24 Aralık 2015 Perşembe

23/12/2015 Çarşamba, Tire

Dünkü yoğunluktan sonra bugün sakin bir gün geçirdim denebilir. Kaplan köy meydanına vardığımda saat 08.30'u biraz geçiyordu. Kadir'i yanında babası ve bir başka adamla bekler buldum. Her üçü de arabama binerek yaylaya doğru hareket ettik. Bizim bahçeye yaklaşık 200 metre kala Kadir'in babası ve yanındaki adamı yol kenarında bıraktık. Girişteki ağır kapıyı açıp kapamak iyice zorlaştı artık. Neyse ki artık Kadir var yanımda. İlk işimiz yeni aldığım ağaç motorunu çalıştırmak oldu. İlk kullanımda yağını, benzinini koyup depo bitene kadar boşta çalıştırmak gerekiyormuş. Motor yakıtı için benzinin 5 litresini bir plastik bidona ayırıp 1 litre için 40 gr. 2T yağ gelecek şekilde karıştırdık. Motoru çalıştırdıktan sonra bir ağaca asıp rölanti durumunda bıraktık.

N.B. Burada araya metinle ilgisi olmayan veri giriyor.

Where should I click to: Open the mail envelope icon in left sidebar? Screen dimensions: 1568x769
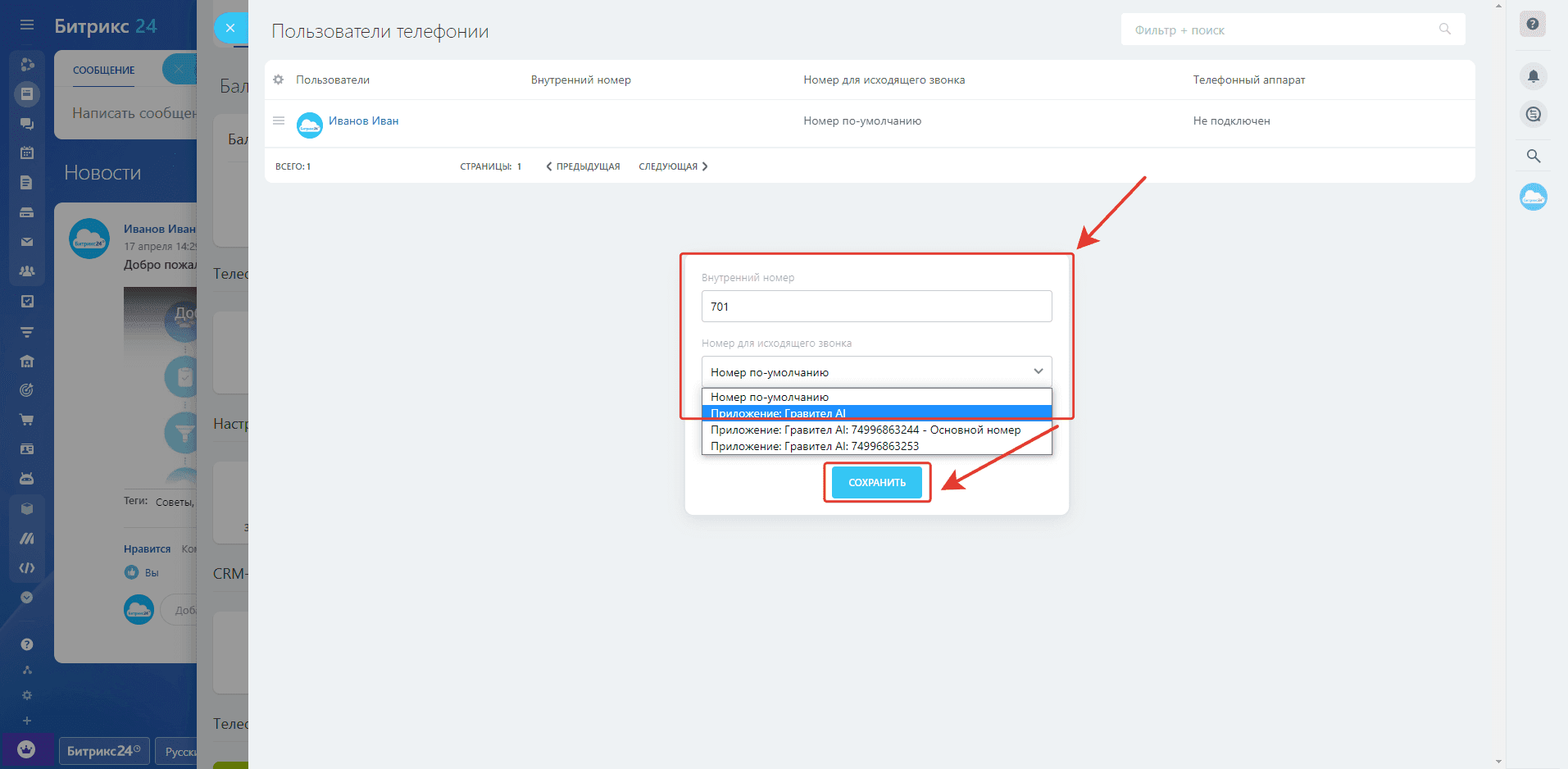27,242
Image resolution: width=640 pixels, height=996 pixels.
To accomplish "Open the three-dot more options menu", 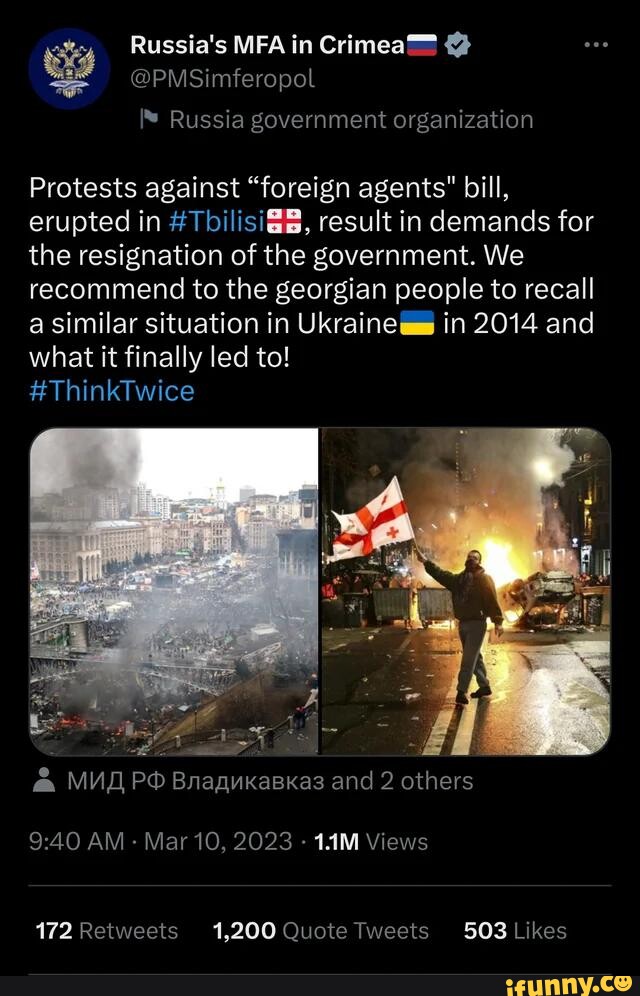I will pyautogui.click(x=597, y=45).
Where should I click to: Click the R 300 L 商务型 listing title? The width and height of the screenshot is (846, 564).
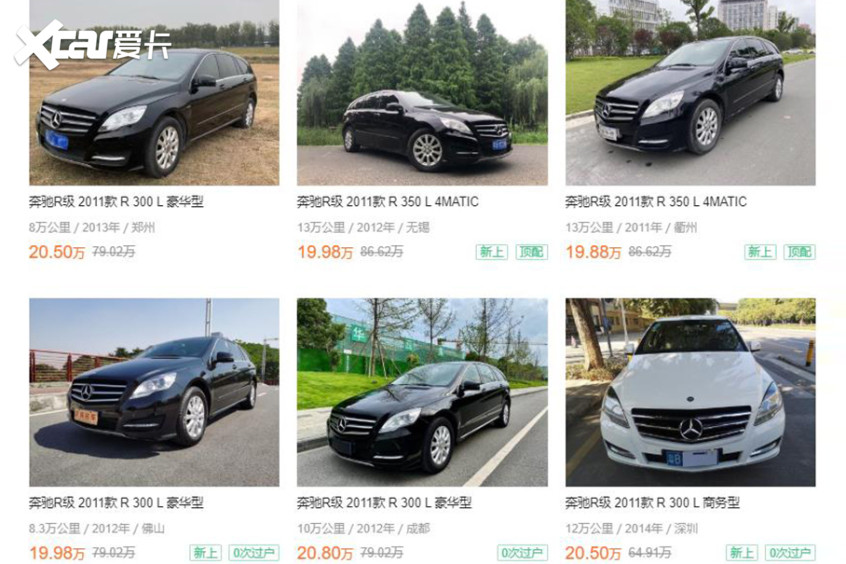[652, 503]
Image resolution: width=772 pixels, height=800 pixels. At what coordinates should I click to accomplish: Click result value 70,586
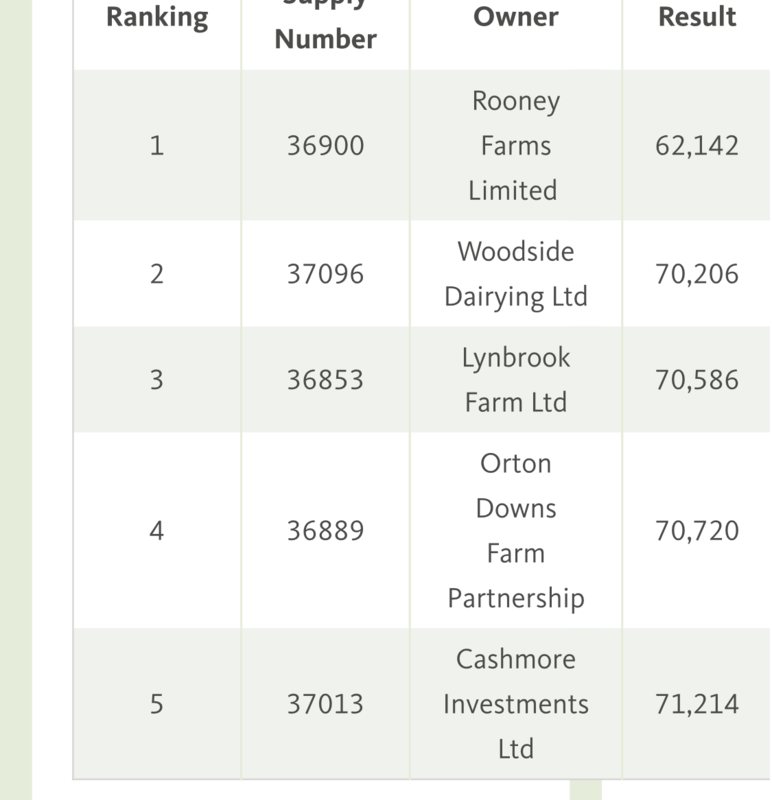697,380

Bugün hava biraz daha kırılmış sanki. Oysa Şubat ayında bir hafta, hatta on gün kadar yayla yolunun kapandığı söylendi. Hem aydınlansın hem de havalansın diye taş binanın alt kat pencere ve kanatlarını açtım. Bir yandan Kadir iş makinesinin çalışma alanındaki inşaat malzemelerini taşırken ben de odanın içindeki malzemeleri boşalttım. Daha sonra odanın kaba temizliğini birlikte yaptık. Taban döşemesine laminat parke düşünüyorduk ama oraya da seramik mi döşesek acaba...    

Saat 10'a doğru telefon trafiği başladı. Önce iş makinesi için Hakan'ı aradım. Makinenin işinin uzadığını ancak yarın sabah saat 9.00 da bende olacağını söyledi. Bunu bekliyordum zaten. Daha sonra Nevzat ustayı birkaç kez aradım. Yine telefona cevap vermedi. Buna canım sıkıldı. Nail Beyi arayıp işleri rahatsa su deposunda çalıştırmak üzere Nizamettin Ustayı almak istediğimi söyledim. Maalesef onların da çok yoğunmuş işleri. Nizamettin ile görüşüp bana döneceğini söyledi.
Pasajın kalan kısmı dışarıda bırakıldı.